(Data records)
-*-*-
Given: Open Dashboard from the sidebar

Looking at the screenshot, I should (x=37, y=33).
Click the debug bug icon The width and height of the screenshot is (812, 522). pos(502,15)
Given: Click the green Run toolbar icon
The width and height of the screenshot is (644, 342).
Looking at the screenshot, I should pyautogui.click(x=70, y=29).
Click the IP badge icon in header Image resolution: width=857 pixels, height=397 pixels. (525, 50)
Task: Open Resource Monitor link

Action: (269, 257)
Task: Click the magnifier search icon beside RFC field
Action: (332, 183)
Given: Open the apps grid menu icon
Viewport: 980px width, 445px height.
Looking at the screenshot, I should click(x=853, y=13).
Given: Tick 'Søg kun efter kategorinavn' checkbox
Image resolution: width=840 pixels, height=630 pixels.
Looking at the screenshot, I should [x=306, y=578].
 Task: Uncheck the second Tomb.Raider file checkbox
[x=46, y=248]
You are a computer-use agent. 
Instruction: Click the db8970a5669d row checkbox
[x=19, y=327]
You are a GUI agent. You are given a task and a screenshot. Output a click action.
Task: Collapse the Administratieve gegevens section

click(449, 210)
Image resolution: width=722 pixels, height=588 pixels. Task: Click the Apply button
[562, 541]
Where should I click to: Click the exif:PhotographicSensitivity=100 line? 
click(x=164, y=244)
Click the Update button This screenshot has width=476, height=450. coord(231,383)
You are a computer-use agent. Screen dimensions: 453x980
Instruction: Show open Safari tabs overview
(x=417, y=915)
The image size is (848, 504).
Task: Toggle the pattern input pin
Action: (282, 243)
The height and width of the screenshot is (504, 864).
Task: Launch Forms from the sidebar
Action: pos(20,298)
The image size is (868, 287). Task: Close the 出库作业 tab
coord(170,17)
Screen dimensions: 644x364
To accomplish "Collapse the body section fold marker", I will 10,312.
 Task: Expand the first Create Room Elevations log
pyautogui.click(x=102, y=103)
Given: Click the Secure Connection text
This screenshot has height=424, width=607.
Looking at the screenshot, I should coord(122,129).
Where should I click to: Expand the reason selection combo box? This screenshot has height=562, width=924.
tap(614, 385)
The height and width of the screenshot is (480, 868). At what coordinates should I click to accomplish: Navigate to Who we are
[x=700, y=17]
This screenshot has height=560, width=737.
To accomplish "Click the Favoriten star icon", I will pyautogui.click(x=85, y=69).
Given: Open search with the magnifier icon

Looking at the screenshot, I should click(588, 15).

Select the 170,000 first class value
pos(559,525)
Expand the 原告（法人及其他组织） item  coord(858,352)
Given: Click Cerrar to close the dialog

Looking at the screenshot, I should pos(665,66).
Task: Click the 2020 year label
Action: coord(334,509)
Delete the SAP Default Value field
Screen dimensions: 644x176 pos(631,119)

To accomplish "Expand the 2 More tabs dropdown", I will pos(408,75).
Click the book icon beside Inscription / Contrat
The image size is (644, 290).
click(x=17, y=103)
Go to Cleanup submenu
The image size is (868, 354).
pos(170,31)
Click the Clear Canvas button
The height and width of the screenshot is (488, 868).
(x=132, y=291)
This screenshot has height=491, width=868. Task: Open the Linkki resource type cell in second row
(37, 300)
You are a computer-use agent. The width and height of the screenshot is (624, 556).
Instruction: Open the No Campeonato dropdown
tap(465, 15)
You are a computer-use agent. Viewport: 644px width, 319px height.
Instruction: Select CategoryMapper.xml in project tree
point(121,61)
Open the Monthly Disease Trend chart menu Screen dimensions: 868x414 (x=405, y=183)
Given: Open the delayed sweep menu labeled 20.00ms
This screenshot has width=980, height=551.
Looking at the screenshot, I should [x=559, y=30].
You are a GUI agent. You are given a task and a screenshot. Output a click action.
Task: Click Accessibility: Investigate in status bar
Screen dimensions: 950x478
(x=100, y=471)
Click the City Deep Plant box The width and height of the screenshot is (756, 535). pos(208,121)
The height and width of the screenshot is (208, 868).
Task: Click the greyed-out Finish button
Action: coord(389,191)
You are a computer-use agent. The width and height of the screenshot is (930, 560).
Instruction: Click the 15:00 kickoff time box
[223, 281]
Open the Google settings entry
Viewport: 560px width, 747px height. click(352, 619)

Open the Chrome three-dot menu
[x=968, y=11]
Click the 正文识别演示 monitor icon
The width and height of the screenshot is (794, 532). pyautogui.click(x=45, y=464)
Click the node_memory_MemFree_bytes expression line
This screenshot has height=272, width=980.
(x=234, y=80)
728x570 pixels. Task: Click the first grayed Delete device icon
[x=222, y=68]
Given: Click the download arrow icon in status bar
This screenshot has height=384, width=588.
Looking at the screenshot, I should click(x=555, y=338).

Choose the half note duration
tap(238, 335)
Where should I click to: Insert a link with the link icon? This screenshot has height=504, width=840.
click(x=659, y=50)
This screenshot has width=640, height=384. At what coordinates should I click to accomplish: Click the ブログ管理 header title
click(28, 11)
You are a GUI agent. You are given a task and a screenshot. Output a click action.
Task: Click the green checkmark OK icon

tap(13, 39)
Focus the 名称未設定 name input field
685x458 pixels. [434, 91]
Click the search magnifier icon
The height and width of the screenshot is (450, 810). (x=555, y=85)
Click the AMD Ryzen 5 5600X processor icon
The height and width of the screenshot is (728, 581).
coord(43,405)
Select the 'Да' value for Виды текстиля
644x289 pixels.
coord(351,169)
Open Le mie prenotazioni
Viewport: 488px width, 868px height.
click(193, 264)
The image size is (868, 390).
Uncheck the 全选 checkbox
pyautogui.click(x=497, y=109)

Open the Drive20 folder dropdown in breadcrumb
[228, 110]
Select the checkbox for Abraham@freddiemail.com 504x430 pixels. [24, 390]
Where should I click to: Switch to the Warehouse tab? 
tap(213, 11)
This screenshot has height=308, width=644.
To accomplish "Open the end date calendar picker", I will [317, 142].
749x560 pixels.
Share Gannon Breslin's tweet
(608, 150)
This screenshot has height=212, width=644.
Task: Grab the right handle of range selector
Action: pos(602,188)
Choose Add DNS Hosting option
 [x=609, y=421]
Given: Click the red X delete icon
-*-*-
Each line above where the word "status" occurs should be returned in full.

Task: Click Accessibility: Investigate in status bar
Given: Click the download arrow icon in status bar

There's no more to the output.